Gene sequence mutations may alter mRNA transcription, transcript stability, protein translation, protein stability and protein folding. Apolipoprotein L1 (APOL1) has two sets of sequence variants that are risk factors for kidney disease development, APOL1G1 (substitution mutation) and APOL1G2 (deletion mutation). Our present study focuses on the impact of these variants on APOL1 mRNA transcription and translation. APOL1 plasmids (EV, G0, G1 and G2) were transfected into human embryonic kidney (HEK) 293T cells. APOL1 variant expression was observed to be significantly lower than that of APOL1G0. Podocyte cell lines stably expressing APOL1 transgenes also showed lower levels of APOL1 expression of APOL1 variants (G1 and G2) compared with APOL1G0 by Western blotting and FACS analysis. The enhanced expression of GRP78 by podocytes expressing APOL1 variants would indicate endoplasmic reticulum (ER) stress. Bioinformatics evaluation using two different programs (MUPro and I-Mutant 2.0) predicted that APOL1 variants were less stable than APOL1G0. Concomitant with protein levels, APOL1 mRNA levels were also depressed following induction of APOL1 variant compared with APOL1G0 in both proliferating and differentiated podocytes.
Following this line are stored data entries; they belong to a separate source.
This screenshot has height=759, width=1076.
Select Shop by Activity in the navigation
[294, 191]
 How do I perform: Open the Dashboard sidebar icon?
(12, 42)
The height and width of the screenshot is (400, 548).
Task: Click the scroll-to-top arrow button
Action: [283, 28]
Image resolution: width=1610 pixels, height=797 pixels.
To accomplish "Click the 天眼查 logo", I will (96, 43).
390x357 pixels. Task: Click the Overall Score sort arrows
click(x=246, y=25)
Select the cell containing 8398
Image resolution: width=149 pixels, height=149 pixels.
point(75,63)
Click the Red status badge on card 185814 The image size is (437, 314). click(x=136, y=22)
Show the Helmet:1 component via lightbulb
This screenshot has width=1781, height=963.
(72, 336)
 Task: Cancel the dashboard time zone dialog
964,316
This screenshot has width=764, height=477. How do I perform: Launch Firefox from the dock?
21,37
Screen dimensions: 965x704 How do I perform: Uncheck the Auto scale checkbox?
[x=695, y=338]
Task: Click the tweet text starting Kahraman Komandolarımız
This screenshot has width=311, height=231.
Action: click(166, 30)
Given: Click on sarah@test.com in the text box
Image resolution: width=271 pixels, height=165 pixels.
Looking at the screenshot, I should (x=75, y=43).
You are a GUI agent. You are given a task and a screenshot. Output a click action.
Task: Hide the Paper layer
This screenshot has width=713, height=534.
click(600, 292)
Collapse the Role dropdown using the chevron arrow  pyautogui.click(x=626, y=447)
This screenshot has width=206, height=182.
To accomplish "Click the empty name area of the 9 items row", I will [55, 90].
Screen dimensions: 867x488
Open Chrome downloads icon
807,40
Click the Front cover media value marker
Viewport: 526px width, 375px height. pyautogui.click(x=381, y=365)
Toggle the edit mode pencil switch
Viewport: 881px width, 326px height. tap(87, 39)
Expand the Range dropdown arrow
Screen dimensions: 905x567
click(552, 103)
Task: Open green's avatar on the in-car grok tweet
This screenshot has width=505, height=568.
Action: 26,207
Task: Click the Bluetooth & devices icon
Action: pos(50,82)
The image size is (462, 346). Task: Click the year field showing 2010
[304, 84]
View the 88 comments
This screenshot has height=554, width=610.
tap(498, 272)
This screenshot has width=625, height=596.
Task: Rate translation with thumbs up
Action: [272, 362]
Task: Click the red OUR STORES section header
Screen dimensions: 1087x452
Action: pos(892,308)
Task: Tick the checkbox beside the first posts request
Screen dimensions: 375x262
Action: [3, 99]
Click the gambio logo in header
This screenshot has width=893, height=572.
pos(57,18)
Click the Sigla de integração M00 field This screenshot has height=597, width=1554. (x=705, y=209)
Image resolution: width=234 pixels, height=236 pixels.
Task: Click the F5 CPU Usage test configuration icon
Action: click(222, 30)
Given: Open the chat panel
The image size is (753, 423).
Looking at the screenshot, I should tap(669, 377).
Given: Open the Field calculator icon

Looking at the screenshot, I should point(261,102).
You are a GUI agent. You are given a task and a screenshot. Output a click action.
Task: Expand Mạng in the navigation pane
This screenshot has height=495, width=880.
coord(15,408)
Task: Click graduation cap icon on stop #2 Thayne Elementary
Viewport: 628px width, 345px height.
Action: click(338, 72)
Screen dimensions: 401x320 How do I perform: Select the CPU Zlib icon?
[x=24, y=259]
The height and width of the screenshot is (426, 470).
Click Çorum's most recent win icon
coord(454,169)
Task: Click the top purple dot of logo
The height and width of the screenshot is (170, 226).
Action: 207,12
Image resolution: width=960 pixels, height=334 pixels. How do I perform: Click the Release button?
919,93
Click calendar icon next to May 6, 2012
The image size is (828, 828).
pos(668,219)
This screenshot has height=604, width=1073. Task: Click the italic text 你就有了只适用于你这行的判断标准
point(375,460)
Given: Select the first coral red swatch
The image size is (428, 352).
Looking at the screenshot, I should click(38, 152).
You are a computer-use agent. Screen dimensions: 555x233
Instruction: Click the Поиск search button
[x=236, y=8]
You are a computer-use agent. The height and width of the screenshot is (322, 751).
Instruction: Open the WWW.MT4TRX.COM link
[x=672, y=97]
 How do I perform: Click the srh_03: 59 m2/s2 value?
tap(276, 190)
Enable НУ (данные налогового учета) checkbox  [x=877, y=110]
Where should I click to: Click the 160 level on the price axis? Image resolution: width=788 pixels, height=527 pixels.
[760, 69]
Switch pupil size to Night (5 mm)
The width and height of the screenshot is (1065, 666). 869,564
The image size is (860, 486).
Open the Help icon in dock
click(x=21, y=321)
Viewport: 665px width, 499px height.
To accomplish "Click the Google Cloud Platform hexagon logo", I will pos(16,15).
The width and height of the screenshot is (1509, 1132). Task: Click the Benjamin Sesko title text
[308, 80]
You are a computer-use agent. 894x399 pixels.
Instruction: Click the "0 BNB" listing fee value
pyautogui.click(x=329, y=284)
APOL1 mRNA transcript stability was tested after actinomycin D pulsing; APOL1G1 and APOL1G2 mRNAs transcript decayed 10–15% and 15–20% (within a period of 0.5–3 h) respectively. Our data suggest that down-regulated APOL1 protein expression in APOL1 variants is due to compromised transcription and decay of the APOL1 variant transcripts.